MISSISSIPPI LEGISLATURE

2012 Regular Session

To: Finance

By: Senator(s) Carmichael

Senate Bill 2956

AN ACT TO AUTHORIZE AN INCOME TAX DEDUCTION FOR INDIVIDUAL TAXPAYERS WHOSE LEGAL RESIDENCE IS IN HANCOCK, HARRISON, JACKSON, GEORGE, STONE OR PEARL RIVER COUNTIES FOR CERTAIN COSTS OF RETROFITTING THEIR RESIDENCE WITH CERTAIN FORTIFICATION MEASURES THAT ARE DESIGNED TO INCREASE THE RESISTANCE OF THE RESIDENCE TO HURRICANE, TORNADO, OR CATASTROPHIC WINDSTORM EVENT DAMAGE; TO PROVIDE THE AMOUNT OF THE DEDUCTION; AND FOR RELATED PURPOSES.

     BE IT ENACTED BY THE LEGISLATURE OF THE STATE OF MISSISSIPPI:

     SECTION 1.  (1)  An individual taxpayer, whose legal residence is located in Hancock, Harrison, Jackson, George, Stone or Pearl River Counties, shall be allowed a deduction from taxable income, regardless of whether the taxpayer itemizes his or her income tax deductions, in calculating the income tax imposed pursuant to Section 27-7-5, for certain retrofit costs as described in this section in the amount authorized in subsection (5) of this section.  The deduction shall be allowed for the costs actually incurred by the taxpayer to retrofit a structure qualifying as a residence of a taxpayer with those fortification measures described in subsection (3) of this section to make the residence more resistant to loss due to a hurricane, tornado, or other catastrophic windstorm eventFor the purposes of this act, a residence may include a secondary residence owned by a Mississippi taxpayer.

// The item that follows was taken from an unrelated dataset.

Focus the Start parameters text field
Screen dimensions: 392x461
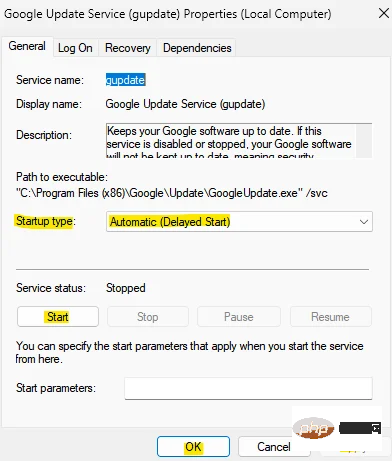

     (2In order to qualify for the state income tax deduction authorized in this section:

          (a)  The costs must be associated with those fortification measures described in subsection (3) of this section that are designed to increase the resistance of the residence to hurricane, tornado, or catastrophic windstorm event damage; however, the costs shall not include ordinary repair or replacement of existing items.

          (b)  A taxpayer claiming the deduction must receive the certification prescribed in subsection (4) of this section and shall provide the certification upon request of the Department of Revenue to prove the taxpayer is entitled to the deduction.

     (3)  To qualify for the deduction provided in this section, an insurable property shall be retrofitted to:

          (a)  The Gold, Silver or Bronze levels, all as defined in the Fortified Existing Homes requirements as may from time to time be adopted by the Institute for Business and Home Safety; or         (b)  Another mitigation program, or other construction technique, or other standardized code which may be approved by the Commissioner of Insurance.

     (4)  An insurable property must be certified as conforming to Fortified Existing Home requirements only after inspection and certification by a Fortified for Safe Living Standards (FFSLS) certified inspector or certified to be in conformity to the other mitigation program, other construction technique, or standardized code by a certified or licensed building inspector.

     (5)  The aggregate tax deduction allowed pursuant to this section for all taxable years beginning with the 2012 taxable year shall not exceed the lesser of the following:

          (a)  Fifty percent (50%) of the retrofitting cost incurred.

          (b)  Three Thousand Dollars ($3,000.00).

     (6)  The cost of items that otherwise qualify for the deduction that are purchased with any available grant funds are not eligible for this deduction if the grants are not included in the income of the taxpayer.

     SECTION 2.  This act shall take effect and be in force from and after January 1, 2012.